- _RECORDS PROVIDED_:
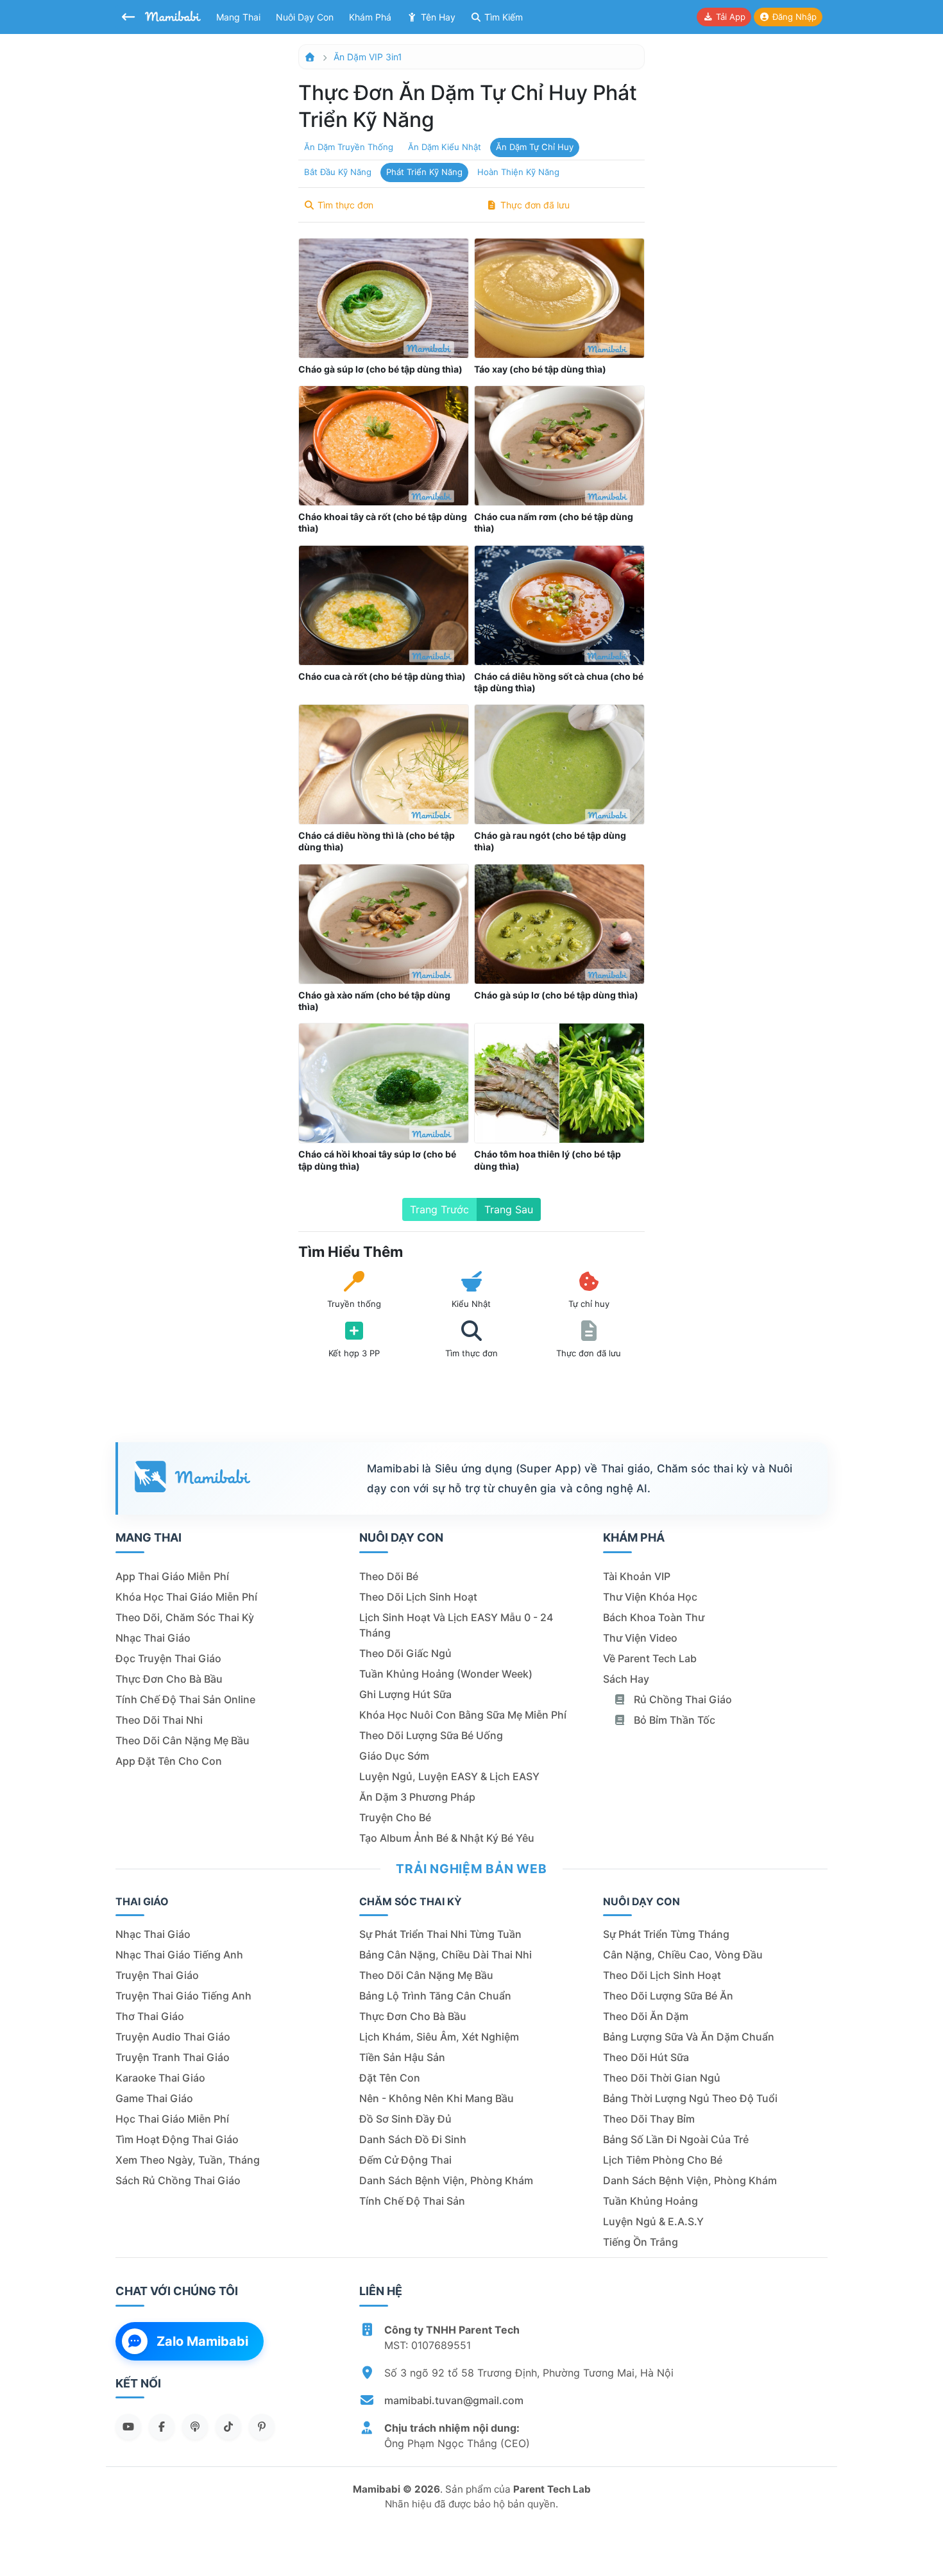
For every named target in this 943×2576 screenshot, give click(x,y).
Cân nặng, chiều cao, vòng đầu (683, 1954)
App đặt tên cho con (168, 1761)
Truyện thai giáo (157, 1975)
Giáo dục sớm (394, 1755)
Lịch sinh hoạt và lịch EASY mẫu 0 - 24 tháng (456, 1625)
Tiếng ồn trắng (640, 2241)
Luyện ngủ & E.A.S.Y (653, 2221)
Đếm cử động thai (405, 2159)
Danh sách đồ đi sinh (412, 2139)
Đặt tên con (389, 2077)
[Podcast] (195, 2426)
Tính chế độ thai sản (412, 2200)
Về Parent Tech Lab (650, 1658)
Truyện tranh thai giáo (172, 2057)
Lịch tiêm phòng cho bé (662, 2159)
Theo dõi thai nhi (159, 1719)
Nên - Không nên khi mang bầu (436, 2098)
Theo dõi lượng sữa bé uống (431, 1735)
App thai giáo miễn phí (172, 1576)
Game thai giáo (154, 2098)
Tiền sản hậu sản (402, 2057)
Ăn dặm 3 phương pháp (417, 1796)
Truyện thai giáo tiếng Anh (183, 1995)
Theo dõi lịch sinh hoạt (418, 1596)
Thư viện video (640, 1637)
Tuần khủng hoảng (650, 2200)
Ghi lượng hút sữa (405, 1694)
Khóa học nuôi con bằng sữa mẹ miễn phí (462, 1714)
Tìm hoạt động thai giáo (177, 2139)
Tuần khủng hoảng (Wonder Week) (445, 1673)
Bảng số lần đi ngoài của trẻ (676, 2139)
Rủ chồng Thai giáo (681, 1699)
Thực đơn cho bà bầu (169, 1678)
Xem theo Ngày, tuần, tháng (187, 2159)
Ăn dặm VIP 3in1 (368, 56)
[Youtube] (128, 2426)
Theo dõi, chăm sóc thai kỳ (184, 1617)
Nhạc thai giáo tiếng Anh (179, 1954)
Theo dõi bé (388, 1576)
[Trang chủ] (310, 56)
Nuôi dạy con (305, 17)
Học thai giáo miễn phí (172, 2118)
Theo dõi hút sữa (646, 2057)
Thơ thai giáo (149, 2016)
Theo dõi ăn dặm (645, 2016)
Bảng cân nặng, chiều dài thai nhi (445, 1954)
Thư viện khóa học (650, 1596)
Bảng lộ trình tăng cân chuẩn (435, 1995)
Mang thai (238, 17)
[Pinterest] (262, 2426)
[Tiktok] (228, 2426)
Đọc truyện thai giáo (168, 1658)
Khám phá (370, 17)
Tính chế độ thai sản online (185, 1699)
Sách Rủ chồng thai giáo (178, 2180)
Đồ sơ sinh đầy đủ (405, 2118)
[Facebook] (161, 2426)
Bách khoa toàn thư (653, 1617)
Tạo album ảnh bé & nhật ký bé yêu (446, 1837)
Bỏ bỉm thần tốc (673, 1719)
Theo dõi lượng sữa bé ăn (668, 1995)
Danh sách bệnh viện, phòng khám (446, 2180)
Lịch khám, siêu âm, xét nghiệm (439, 2036)
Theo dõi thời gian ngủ (661, 2077)
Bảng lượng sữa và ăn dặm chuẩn (688, 2036)
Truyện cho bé (395, 1817)
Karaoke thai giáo (160, 2077)
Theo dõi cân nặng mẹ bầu (182, 1740)
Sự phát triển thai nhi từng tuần (440, 1934)
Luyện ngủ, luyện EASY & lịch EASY (449, 1776)
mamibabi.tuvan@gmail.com (453, 2400)
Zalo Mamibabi (202, 2341)
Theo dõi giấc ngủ (405, 1653)
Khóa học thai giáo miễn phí (186, 1596)
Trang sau (508, 1209)
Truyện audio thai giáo (172, 2036)
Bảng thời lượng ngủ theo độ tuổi (690, 2098)
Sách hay (626, 1678)
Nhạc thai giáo (153, 1637)
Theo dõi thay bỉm (649, 2118)
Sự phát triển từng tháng (666, 1934)
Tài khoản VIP (636, 1576)
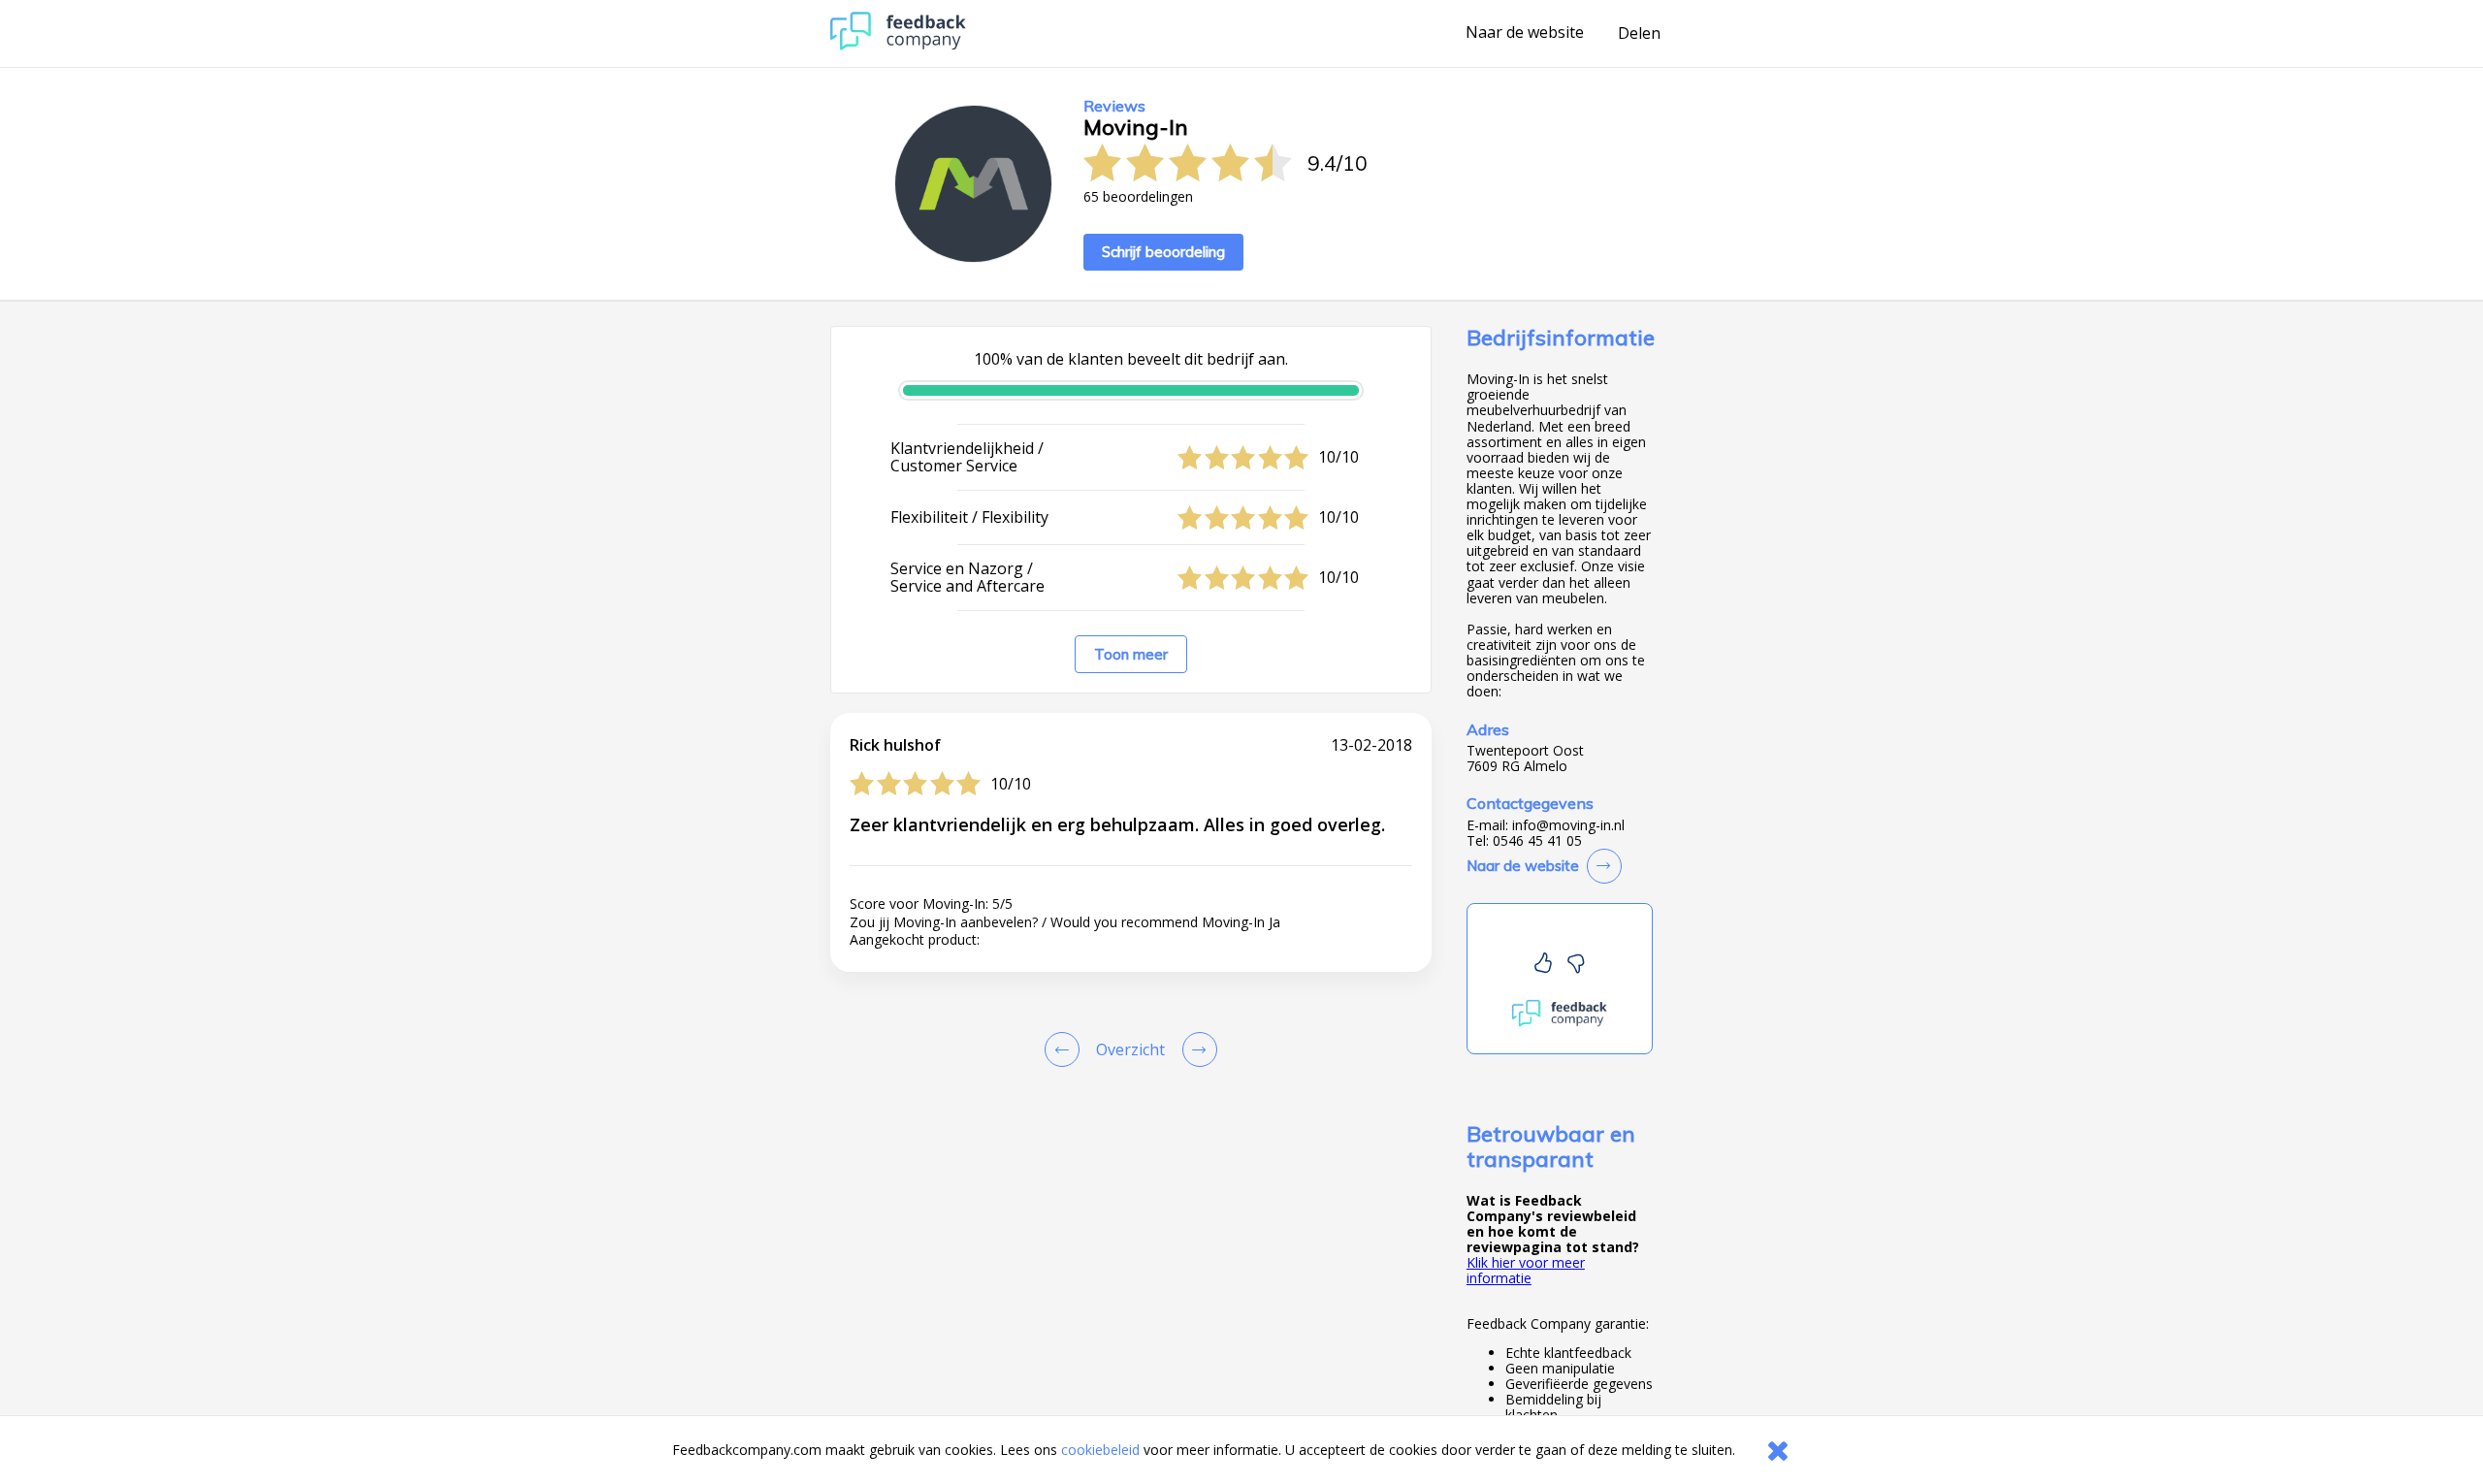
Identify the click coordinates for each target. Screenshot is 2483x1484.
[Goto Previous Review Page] (1066, 1049)
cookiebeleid (1100, 1449)
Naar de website (1525, 33)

- _BRIEF_:
The lines to set down, exactly and with both ends included, run from the one containing "[Goto Previous Review Page] (1066, 1049)" to the last line of the data above.

- _TASK SOLUTION_:
[Goto Previous Review Page] (1066, 1049)
cookiebeleid (1100, 1449)
Naar de website (1525, 33)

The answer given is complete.